__Written problem 1__
Check each statement against the math matching game claims and answer yes or no, quoting the exact words of the claims that settle it.
(a) Claim 4 describes the game board as rectangular.
(b) Claim 2 places the matching answer area outside the loop of math problem card receiving areas.
(c) Claim 5 states that the innermost walls of the receiving areas are joined to form an inner boundary wall.
__Written problem 2__
Continue the math matching game claims from the point where they stop.

2. The math matching game of claim 1 wherein said math problem card receiving areas are formed about a closed loop on said game board and wherein the matching answer area is formed on said game board interiorly of said loop of math problem card receiving areas.
3. The math matching game of claim 2 wherein each math problem card receiving area includes a surrounding side wall that defines an area for receiving one or more math problem cards and wherein the surrounding side wall confines the respective math problem cards within said receiving area.
4. The math matching game of claim 3 wherein said game board is rectangular and wherein said receiving areas are formed about the periphery of said game board with said matching answer area formed interiorly thereof.
5. The math matching game of claim 4 wherein said surrounding wall of said receiving areas include an innermost wall and wherein respective innermost walls of said receiving areas are joined together to form an inner boundary wall and wherein said matching answer area is disposed interiorly of said inner boundary wall.

__Source excerpt__
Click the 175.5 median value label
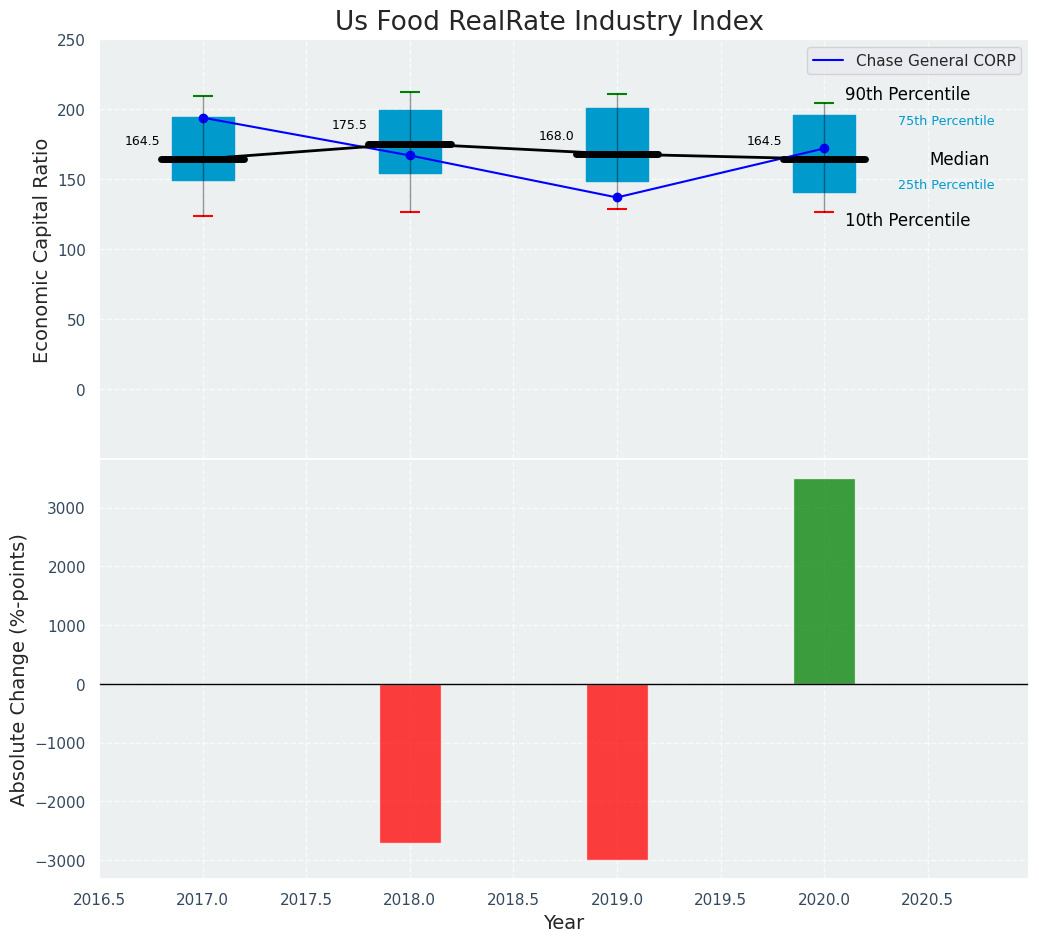This screenshot has height=942, width=1039. point(349,125)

__Right answer 1__
(a) Yes: "said game board is rectangular"
(b) No: "the matching answer area is formed on said game board interiorly of said loop of math problem card receiving areas"
(c) Yes: "respective innermost walls of said receiving areas are joined together to form an inner boundary wall"

__Right answer 2__
6. The math matching game of claim 5 wherein said matching answer area includes:
A. a problem area having problems formed thereon in spaced apart relationship that match certain problems on said math problem cards;
B. an open frame structure disposed over said problem area and structured such that respective problems of said problem area are exposed through said open frame structure; and
C. wherein said answer flaps are pivotably mounted to said open frame structure and movable thereon between said open and closed positions.
7. The math matching game of claim 6 wherein each answer flap is provided with a lifting tab that extends from a portion thereof opposite the area where said answer flap is pivotably mounted to said open frame structure.
8. The math matching game of claim 7 wherein the surrounding wall of each receiving area includes an outer wall that is provided with a thumb indention formed therein in order to facilitate the removal of respective math problem cards from the respective receiving areas.
9. The math matching game of claim 8 wherein said reward means of said game includes a series of coins that are administered through a game bank during the course of the present game.
10. The math matching game of claim 1 wherein said matching area includes:
A. a problem area having problems formed thereon in spaced apart relationship that match certain problems on said math problem cards;
B. an open frame structure disposed over said problem area and structured such that respective problems of said problem area are exposed through said open frame structure; and
C. wherein said answer flaps are pivotably mounted to said open frame structure and movable thereon between said open and closed positions.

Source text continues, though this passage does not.